Quote the records verbatim from the line with "Screen dimensions: 831x622" up to and including the line with "Action: [x=122, y=494]", omitting the pictures.

- [Records for this task]:
★ ★ ★

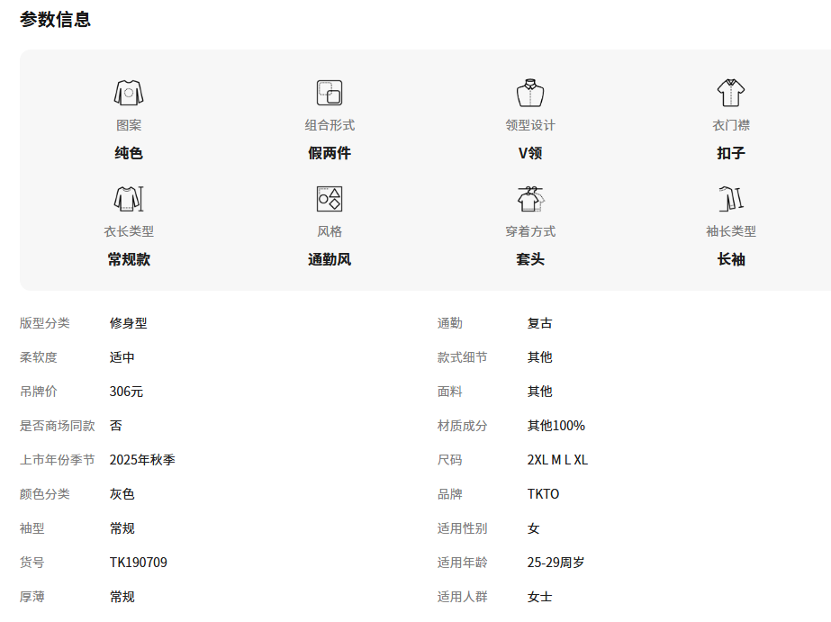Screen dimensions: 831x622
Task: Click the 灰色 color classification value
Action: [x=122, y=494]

★ ★ ★

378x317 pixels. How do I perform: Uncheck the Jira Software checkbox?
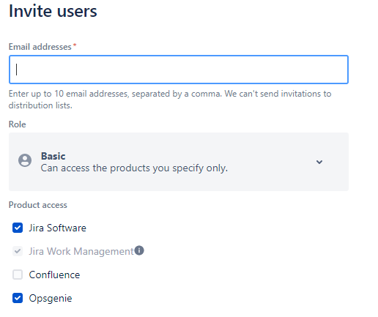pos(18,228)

★ ★ ★

- [Solution for this task]:
Screen dimensions: 831x622
Task: Click the 灰色 color classification value
Action: [x=122, y=494]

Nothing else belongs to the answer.